Parliament of India
- Long title An Act further to amend the Constitution of India. ;
- Citation: 20th Amendment
- Territorial extent: India
- Passed by: Lok Sabha
- Passed: 3 December 1966
- Passed by: Rajya Sabha
- Passed: 9 December 1966
- Assented to: 3 December 1966
- Commenced: 3 December 1966

Legislative history

First chamber: Lok Sabha
- Bill title: Constitution (Twenty-third Amendment) Bill, 1966
- Introduced by: Yashwantrao Chavan
- Introduced: 25 November 1966

Summary
- Validated the appointments, postings, promotions, and transfers of and judgements, delivered before the commencement of the present Act, by district judges who were appointed, posted, promoted, or transferred as a district judge in any State otherwise than in accordance with the provisions of article 233 or article 235 of the Constitution.

= Twentieth Amendment of the Constitution of India =

Amended appointment validation

The Twentieth Amendment of the Constitution of India, officially known as The Constitution (Twentieth Amendment) Act, 1966, inserted a new article 233A inter alia validating the appointments, postings, promotions, and transfers of and judgements, delivered before the commencement of the present Act, by district judges who were appointed, posted, promoted or transferred as a district judge in any State otherwise than in accordance with the provisions of article 233 or article 235 of the Constitution.

==Text==

BE it enacted by Parliament in the Seventeenth Year of the Republic of India as follows:—
1. Short title This Act may be called the Constitution (Twentieth Amendment) Act, 1966.

2. Insertion of new article 233A After article 233 of the Constitution, the following article shall be inserted, namely:—

"233A. Validation of appointments of, and judgements etc., delivered by, certain district judges.

Notwithstanding any judgment, decree or order of any court—
(a) (i) no appointment of any person already in the Judicial service of a State or of any person who has been for not less than seven years an advocate or a pleader, to be a district judge in that State, and
(ii) no posting, promotion or transfer of any such person as a district judge, made at any time before the commencement of the Constitution (Twentieth Amendment) Act, 1966, otherwise that in accordance with the provisions of article 233 or article 235 shall be deemed to be illegal or void or ever to have become illegal or void by reason only of the fact that such appointment, posting, promotion or transfer was not made in accordance with the said provisions;
(b) no jurisdiction exercised, no judgment, decree, sentence or order passed or made, and no other act or proceeding done or taken, before the commencement of the Constitution (Twentieth Amendment) Act, 1966 by, or before, any person appointed, posted, promoted or transferred as a district judge in any State otherwise than in accordance with the provisions of article 233 or article 235 shall be deemed to be illegal or invalid or ever to have become illegal or invalid by reason only of the fact that such appointment, posting, promotion or transfer was not made in accordance with the said provisions."

==Proposal and enactment==
The Constitution (Twentieth Amendment) Act, 1966 was introduced in the Lok Sabha on 25 November 1966, as the Constitution (Twenty-third Amendment) Bill, 1966 (Bill No. 89 of 1966).
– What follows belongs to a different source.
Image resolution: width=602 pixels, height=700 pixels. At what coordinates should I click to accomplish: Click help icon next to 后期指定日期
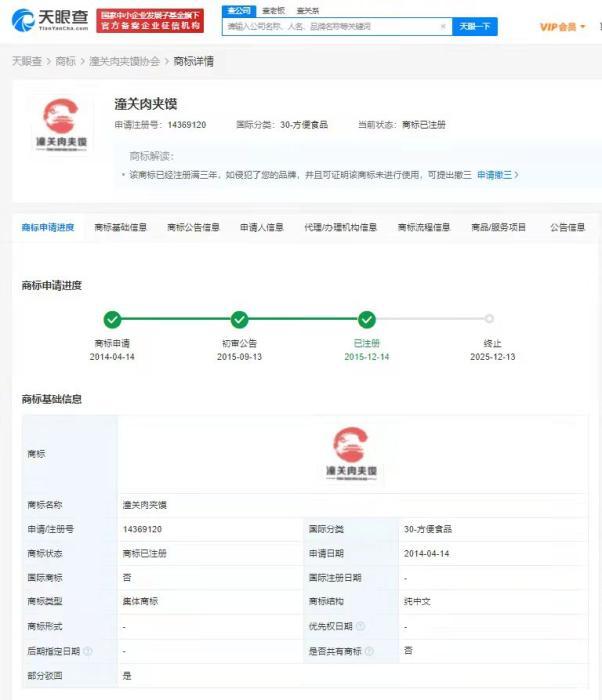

It was introduced by Yashwantrao Chavan, then Minister of Home Affairs, and sought to insert a new article 233A in the Constitution. The full text of the Statement of Objects and Reasons appended to the bill is given below:

Appointment of district judges in Uttar Pradesh and a few other States have been rendered invalid and illegal by a recent judgment of the Supreme Court on the ground that such appointments were not made in accordance with the provisions of article 233 of the Constitution. In another judgment, the Supreme Court had held that the power of posting of a district judge under article 233 does not include the power of transfer of such judge from one station to another and that the power of transfer of a district judge is vested in the High Court under article 235 of the Constitution. As a result of these judgments, a serious situation has arisen because doubt has been thrown on the validity of the judgments, decrees, orders and sentences passed or made by these district judges and a number of writ petitions and other cases have already been filed challenging their validity. The functioning of the district courts in Uttar Pradesh has practically come to a standstill. It is, therefore, urgently necessary to validate the judgments, decrees, orders and sentences passed or made heretofore by all such district judges in those States and also to validate the appointment, posting, promotion and transfer of such district judges barring those few who were not eligible for appointment under article 233.

2. The Bill seeks to give effect to the above proposals.
— Y.B. Chavan, "The Constitution (Twenty-third Amendment) Bill, 1966"

The Bill was debated and passed by the Lok Sabha on 3 December 1966, with only formal amendments to replace the word "Twenty third" by the word "Twentieth" in the short title as well as in the proposed new article 233A. The Bill was considered and passed by the Rajya Sabha on 9 December 1966. The bill received assent from then President Zakir Husain on 22 December 1966, and came into force on the same date. It was notified in The Gazette of India on 23 December 1966.